Yes. BAse64 encoding replaces the 3 8 bit bytes of binary by 4 6 bit
bytes, made up of printable characters only. Thus on decoding the
attacker need only check to make sure that each byte is one of the
base64 characters. If not, it is not the right key.
However, this is not much of an advantage. He would still have to use
exhaustive search to find the right key. It just makes it easier to
determine if he has the right key.
(Ie, the "easier" is not much)
Yes, and no one has established that the binary can't be recognized,
anyway.
Quote:
]I've only some basic understanding of encryption and mathematics and
]is not quite sure how the base 64 encoding would affect the security
]of the ciphertext and encryption.
Why not just use an encryption algorithm and mode that provide
confidentiality and authenticity for all plaintexts?

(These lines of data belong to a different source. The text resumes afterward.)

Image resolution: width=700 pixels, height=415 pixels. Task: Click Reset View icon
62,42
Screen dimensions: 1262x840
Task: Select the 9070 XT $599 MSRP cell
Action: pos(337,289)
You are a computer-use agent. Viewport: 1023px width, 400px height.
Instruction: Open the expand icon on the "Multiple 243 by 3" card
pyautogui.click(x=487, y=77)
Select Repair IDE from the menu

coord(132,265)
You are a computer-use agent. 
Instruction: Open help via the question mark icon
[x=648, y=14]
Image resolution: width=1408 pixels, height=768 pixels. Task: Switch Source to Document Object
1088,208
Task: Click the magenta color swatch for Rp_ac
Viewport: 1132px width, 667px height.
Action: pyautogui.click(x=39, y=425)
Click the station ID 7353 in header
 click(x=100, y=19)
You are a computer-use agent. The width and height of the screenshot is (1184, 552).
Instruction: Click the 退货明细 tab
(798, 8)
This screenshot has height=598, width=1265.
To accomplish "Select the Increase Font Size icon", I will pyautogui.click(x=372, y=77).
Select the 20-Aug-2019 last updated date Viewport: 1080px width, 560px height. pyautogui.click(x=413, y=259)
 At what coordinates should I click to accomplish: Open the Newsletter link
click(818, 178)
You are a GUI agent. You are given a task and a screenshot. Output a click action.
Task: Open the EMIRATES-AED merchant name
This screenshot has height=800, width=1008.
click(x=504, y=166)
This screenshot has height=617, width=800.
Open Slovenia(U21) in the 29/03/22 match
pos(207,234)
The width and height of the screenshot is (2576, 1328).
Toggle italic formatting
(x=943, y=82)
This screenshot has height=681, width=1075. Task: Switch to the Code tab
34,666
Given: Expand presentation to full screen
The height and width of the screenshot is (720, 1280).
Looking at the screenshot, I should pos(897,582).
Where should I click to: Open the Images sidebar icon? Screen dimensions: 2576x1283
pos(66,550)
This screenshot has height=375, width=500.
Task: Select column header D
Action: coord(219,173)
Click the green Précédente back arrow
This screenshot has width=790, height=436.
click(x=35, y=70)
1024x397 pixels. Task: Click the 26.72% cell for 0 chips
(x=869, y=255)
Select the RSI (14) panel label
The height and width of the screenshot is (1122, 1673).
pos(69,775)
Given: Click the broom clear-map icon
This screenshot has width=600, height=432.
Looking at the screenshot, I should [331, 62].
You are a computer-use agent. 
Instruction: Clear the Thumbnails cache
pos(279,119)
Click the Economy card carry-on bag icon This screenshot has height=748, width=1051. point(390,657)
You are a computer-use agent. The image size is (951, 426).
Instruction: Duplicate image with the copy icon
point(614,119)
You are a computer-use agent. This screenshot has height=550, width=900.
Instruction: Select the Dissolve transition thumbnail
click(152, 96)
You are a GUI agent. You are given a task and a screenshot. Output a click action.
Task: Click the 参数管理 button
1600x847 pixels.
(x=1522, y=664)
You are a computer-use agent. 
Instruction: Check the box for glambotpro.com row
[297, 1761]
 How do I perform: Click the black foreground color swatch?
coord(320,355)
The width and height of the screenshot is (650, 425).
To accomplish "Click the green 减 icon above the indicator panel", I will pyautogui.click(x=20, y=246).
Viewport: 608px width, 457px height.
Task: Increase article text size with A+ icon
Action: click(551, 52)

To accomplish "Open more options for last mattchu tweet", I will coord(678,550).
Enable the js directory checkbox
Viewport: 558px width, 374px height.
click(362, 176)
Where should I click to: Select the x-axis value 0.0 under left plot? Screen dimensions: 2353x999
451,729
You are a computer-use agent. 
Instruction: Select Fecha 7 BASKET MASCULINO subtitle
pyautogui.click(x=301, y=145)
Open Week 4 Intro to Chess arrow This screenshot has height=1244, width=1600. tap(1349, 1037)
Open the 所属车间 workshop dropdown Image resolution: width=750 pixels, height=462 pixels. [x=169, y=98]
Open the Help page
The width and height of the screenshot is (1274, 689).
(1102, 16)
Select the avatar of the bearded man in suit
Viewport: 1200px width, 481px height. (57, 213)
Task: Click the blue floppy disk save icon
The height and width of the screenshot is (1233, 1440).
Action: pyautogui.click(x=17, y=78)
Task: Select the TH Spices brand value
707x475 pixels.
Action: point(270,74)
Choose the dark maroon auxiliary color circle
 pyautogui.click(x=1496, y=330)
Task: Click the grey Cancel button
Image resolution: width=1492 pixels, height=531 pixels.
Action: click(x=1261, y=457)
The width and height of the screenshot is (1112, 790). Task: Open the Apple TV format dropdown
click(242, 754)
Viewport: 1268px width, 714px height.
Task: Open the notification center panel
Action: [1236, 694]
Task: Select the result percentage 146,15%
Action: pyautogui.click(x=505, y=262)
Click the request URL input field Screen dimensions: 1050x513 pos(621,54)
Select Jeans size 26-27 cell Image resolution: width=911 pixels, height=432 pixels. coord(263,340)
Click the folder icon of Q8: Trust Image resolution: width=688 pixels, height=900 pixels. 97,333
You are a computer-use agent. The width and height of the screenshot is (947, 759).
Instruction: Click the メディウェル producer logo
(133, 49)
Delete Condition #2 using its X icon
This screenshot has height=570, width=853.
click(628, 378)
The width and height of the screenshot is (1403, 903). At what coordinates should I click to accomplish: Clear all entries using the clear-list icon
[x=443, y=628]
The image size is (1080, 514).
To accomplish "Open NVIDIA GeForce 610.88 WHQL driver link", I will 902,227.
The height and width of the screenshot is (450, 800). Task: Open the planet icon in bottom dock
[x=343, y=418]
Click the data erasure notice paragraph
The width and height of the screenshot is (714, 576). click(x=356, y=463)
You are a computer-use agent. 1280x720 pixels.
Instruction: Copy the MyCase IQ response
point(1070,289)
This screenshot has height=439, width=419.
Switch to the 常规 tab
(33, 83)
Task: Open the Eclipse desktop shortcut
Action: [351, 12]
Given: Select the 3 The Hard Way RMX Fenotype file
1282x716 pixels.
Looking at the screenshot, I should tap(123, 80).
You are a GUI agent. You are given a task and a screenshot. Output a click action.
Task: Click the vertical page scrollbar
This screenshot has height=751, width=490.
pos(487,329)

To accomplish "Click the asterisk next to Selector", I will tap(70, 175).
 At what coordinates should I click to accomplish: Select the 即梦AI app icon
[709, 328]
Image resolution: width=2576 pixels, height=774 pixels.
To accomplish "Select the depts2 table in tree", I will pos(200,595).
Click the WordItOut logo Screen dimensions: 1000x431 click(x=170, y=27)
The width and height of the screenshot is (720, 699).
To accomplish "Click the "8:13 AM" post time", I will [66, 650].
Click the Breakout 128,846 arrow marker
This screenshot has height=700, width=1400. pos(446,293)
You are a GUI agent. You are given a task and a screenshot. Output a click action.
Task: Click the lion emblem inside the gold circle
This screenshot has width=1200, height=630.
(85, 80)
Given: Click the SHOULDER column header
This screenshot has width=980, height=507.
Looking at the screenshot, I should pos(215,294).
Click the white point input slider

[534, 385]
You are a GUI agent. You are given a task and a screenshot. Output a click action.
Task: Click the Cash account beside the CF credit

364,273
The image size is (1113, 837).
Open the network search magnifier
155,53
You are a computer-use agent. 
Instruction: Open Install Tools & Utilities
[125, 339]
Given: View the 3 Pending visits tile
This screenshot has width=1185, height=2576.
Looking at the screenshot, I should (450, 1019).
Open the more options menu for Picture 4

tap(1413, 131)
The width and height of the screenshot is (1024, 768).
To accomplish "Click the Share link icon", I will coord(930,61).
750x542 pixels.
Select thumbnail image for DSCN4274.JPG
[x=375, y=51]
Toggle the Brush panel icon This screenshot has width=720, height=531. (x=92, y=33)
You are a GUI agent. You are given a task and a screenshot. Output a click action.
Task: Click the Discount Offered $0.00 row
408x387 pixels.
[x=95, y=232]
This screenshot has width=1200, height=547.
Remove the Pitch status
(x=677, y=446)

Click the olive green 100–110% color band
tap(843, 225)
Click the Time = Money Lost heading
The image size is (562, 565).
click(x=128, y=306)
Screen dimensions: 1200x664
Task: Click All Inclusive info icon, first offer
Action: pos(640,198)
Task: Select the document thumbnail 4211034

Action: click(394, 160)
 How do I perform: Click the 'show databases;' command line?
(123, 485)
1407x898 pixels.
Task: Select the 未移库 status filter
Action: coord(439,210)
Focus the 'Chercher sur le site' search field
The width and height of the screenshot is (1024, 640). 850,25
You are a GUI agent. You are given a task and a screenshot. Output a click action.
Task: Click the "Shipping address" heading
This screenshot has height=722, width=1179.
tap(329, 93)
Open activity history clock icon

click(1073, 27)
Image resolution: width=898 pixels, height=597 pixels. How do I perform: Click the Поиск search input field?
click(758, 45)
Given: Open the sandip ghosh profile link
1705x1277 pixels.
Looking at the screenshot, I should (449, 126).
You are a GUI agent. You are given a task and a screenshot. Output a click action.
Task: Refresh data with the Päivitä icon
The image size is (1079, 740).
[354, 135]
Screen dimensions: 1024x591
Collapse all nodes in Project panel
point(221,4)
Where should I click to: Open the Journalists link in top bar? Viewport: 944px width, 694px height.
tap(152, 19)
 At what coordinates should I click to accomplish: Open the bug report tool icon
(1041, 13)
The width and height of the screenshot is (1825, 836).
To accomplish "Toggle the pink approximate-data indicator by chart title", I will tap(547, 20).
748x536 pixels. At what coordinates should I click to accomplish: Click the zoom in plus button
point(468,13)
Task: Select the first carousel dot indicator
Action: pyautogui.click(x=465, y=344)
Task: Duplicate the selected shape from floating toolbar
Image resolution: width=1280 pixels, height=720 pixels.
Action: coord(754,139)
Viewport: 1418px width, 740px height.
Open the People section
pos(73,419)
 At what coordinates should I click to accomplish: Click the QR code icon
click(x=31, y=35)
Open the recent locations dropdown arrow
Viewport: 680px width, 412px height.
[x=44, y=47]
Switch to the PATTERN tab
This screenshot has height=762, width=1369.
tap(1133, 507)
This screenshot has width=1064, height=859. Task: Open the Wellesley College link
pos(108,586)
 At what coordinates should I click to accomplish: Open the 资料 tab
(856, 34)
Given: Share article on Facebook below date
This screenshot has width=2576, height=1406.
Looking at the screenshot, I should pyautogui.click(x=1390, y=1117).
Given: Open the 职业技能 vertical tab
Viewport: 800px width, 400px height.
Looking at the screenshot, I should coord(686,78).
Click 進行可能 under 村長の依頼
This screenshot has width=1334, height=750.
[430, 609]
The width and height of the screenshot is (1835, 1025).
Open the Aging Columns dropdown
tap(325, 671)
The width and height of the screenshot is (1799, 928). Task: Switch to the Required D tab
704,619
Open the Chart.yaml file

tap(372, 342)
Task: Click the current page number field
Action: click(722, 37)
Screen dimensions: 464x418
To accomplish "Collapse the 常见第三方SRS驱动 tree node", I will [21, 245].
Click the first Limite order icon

Quote: ]But to me it may reduce the security because base 64 encoding reduces
]the number of symbols (characters) used to represent the plaintext. In
]original binary mode, there would be 256 combinations for each byte.
]Whereas in base 64 encoding, there would be only 65 combinations in
]use for each byte, thus my rationale is that it may make it easier for
]the attacker to do some statistical cryptanalysis.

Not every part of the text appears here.